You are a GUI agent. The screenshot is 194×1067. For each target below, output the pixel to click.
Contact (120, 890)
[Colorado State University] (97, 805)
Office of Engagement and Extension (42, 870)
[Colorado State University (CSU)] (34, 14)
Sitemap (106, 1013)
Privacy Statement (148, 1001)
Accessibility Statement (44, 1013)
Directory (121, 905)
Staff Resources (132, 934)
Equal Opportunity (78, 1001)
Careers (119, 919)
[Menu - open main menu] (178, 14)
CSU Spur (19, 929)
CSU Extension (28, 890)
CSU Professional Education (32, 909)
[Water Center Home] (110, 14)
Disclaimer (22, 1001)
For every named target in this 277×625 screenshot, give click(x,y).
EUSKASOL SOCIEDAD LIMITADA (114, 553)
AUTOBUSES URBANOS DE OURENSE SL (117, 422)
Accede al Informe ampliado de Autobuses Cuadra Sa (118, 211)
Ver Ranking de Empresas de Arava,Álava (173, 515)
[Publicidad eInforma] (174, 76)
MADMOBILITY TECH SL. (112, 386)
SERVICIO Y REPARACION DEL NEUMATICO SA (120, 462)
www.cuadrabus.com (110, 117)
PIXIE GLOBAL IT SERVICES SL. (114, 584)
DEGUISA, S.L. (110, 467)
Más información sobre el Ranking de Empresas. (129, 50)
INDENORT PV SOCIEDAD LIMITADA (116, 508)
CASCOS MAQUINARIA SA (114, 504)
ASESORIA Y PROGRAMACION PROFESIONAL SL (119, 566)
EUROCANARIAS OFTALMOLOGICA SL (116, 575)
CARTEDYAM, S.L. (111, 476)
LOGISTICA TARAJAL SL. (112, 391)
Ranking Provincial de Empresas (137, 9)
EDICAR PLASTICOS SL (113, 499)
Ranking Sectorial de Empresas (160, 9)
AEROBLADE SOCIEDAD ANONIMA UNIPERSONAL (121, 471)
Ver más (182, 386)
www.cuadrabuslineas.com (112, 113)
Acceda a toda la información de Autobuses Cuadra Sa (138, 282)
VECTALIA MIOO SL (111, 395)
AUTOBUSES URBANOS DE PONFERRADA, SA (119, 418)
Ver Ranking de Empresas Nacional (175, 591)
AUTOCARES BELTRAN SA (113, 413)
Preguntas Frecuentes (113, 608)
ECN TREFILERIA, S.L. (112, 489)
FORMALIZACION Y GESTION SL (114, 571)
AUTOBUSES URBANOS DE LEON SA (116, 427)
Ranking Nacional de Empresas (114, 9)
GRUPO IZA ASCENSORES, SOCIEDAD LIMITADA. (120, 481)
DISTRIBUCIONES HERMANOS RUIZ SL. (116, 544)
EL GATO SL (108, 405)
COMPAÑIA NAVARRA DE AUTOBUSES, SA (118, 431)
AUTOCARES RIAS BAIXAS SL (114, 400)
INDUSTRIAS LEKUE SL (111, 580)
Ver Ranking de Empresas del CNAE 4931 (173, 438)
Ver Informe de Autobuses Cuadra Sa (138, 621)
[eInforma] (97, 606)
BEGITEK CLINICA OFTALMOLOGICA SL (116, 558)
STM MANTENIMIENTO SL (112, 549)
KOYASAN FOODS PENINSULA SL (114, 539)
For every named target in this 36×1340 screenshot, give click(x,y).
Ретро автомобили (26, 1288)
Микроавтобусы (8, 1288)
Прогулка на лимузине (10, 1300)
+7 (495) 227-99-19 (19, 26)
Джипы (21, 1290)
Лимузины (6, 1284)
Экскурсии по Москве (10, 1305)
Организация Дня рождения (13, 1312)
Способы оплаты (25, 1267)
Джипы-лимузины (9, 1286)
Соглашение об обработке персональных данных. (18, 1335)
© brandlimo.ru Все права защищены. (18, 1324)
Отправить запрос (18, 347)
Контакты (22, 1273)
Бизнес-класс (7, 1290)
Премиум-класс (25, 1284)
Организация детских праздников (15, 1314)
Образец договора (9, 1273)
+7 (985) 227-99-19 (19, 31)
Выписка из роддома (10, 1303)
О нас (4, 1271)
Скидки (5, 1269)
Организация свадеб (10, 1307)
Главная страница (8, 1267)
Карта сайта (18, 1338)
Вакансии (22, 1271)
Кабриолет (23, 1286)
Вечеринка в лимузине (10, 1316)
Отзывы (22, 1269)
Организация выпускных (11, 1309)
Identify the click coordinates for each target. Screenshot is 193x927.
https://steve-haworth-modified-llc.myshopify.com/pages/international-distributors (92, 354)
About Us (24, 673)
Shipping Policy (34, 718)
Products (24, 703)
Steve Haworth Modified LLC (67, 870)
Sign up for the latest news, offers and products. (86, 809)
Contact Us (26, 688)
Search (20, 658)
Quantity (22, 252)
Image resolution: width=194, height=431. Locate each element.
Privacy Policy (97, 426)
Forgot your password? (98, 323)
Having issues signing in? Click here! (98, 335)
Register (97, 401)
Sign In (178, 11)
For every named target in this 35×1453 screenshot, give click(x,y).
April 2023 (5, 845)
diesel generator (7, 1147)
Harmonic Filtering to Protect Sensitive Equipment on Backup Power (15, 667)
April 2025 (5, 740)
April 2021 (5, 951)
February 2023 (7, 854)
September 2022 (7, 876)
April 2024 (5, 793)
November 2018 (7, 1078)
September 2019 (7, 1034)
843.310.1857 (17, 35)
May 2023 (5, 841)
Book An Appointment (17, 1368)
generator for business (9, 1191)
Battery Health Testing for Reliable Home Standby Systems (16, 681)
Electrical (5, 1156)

- - - -

Rewrite all the records, putting "Privacy Notice" wherever "Privacy Statement" appears and leaving everything else as it is.

You are a GUI agent. The screenshot is 194×1067. For each target below, output the pixel to click.
Contact (120, 890)
[Colorado State University] (97, 805)
Office of Engagement and Extension (42, 870)
[Colorado State University (CSU)] (34, 14)
Sitemap (106, 1013)
Privacy Notice (148, 1001)
Accessibility Statement (44, 1013)
Directory (121, 905)
Staff Resources (132, 934)
Equal Opportunity (78, 1001)
Careers (119, 919)
[Menu - open main menu] (178, 14)
CSU Spur (19, 929)
CSU Extension (28, 890)
CSU Professional Education (32, 909)
[Water Center Home] (110, 14)
Disclaimer (22, 1001)
For every named target in this 277×625 screenshot, give click(x,y).
EUSKASOL SOCIEDAD LIMITADA (114, 553)
AUTOBUSES URBANOS DE OURENSE SL (117, 422)
Accede al Informe ampliado de Autobuses Cuadra Sa (118, 211)
Ver Ranking de Empresas de Arava,Álava (173, 515)
[Publicidad eInforma] (174, 76)
MADMOBILITY TECH SL. (112, 386)
SERVICIO Y REPARACION DEL NEUMATICO SA (120, 462)
www.cuadrabus.com (110, 117)
PIXIE GLOBAL IT SERVICES SL. (114, 584)
DEGUISA, S.L. (110, 467)
Más información sobre el Ranking de Empresas. (129, 50)
INDENORT PV SOCIEDAD LIMITADA (116, 508)
CASCOS MAQUINARIA SA (114, 504)
ASESORIA Y PROGRAMACION PROFESIONAL SL (119, 566)
EUROCANARIAS OFTALMOLOGICA SL (116, 575)
CARTEDYAM, S.L. (111, 476)
LOGISTICA TARAJAL SL. (112, 391)
Ranking Provincial de Empresas (137, 9)
EDICAR PLASTICOS SL (113, 499)
Ranking Sectorial de Empresas (160, 9)
AEROBLADE SOCIEDAD ANONIMA UNIPERSONAL (121, 471)
Ver más (182, 386)
www.cuadrabuslineas.com (112, 113)
Acceda a toda la información de Autobuses Cuadra Sa (138, 282)
VECTALIA MIOO SL (111, 395)
AUTOBUSES URBANOS DE PONFERRADA, SA (119, 418)
Ver Ranking de Empresas Nacional (175, 591)
AUTOCARES BELTRAN SA (113, 413)
Preguntas Frecuentes (113, 608)
ECN TREFILERIA, S.L. (112, 489)
FORMALIZACION Y GESTION SL (114, 571)
AUTOBUSES URBANOS DE LEON SA (116, 427)
Ranking Nacional de Empresas (114, 9)
GRUPO IZA ASCENSORES, SOCIEDAD LIMITADA. (120, 481)
DISTRIBUCIONES HERMANOS RUIZ SL. (116, 544)
EL GATO SL (108, 405)
COMPAÑIA NAVARRA DE AUTOBUSES, SA (118, 431)
AUTOCARES RIAS BAIXAS SL (114, 400)
INDUSTRIAS LEKUE SL (111, 580)
Ver Ranking de Empresas del CNAE 4931 (173, 438)
Ver Informe de Autobuses Cuadra Sa (138, 621)
[eInforma] (97, 606)
BEGITEK CLINICA OFTALMOLOGICA SL (116, 558)
STM MANTENIMIENTO SL (112, 549)
KOYASAN FOODS PENINSULA SL (114, 539)
For every named target in this 36×1340 screenshot, give click(x,y).
Ретро автомобили (26, 1288)
Микроавтобусы (8, 1288)
Прогулка на лимузине (10, 1300)
+7 (495) 227-99-19 (19, 26)
Джипы (21, 1290)
Лимузины (6, 1284)
Экскурсии по Москве (10, 1305)
Организация Дня рождения (13, 1312)
Способы оплаты (25, 1267)
Джипы-лимузины (9, 1286)
Соглашение об обработке персональных данных. (18, 1335)
© brandlimo.ru Все права защищены. (18, 1324)
Отправить запрос (18, 347)
Контакты (22, 1273)
Бизнес-класс (7, 1290)
Премиум-класс (25, 1284)
Организация детских праздников (15, 1314)
Образец договора (9, 1273)
+7 (985) 227-99-19 (19, 31)
Выписка из роддома (10, 1303)
О нас (4, 1271)
Скидки (5, 1269)
Организация свадеб (10, 1307)
Главная страница (8, 1267)
Карта сайта (18, 1338)
Вакансии (22, 1271)
Кабриолет (23, 1286)
Вечеринка в лимузине (10, 1316)
Отзывы (22, 1269)
Организация выпускных (11, 1309)
Identify the click coordinates for each target. Screenshot is 193x927.
https://steve-haworth-modified-llc.myshopify.com/pages/international-distributors (92, 354)
About Us (24, 673)
Shipping Policy (34, 718)
Products (24, 703)
Steve Haworth Modified LLC (67, 870)
Sign up for the latest news, offers and products. (86, 809)
Contact Us (26, 688)
Search (20, 658)
Quantity (22, 252)
Image resolution: width=194, height=431. Locate each element.
Privacy Policy (97, 426)
Forgot your password? (98, 323)
Having issues signing in? Click here! (98, 335)
Register (97, 401)
Sign In (178, 11)
For every named target in this 35×1453 screenshot, give click(x,y).
April 2023 (5, 845)
diesel generator (7, 1147)
Harmonic Filtering to Protect Sensitive Equipment on Backup Power (15, 667)
April 2025 (5, 740)
April 2021 (5, 951)
February 2023 (7, 854)
September 2022 (7, 876)
April 2024 (5, 793)
November 2018 (7, 1078)
September 2019 (7, 1034)
843.310.1857 (17, 35)
May 2023 (5, 841)
Book An Appointment (17, 1368)
generator for business (9, 1191)
Battery Health Testing for Reliable Home Standby Systems (16, 681)
Electrical (5, 1156)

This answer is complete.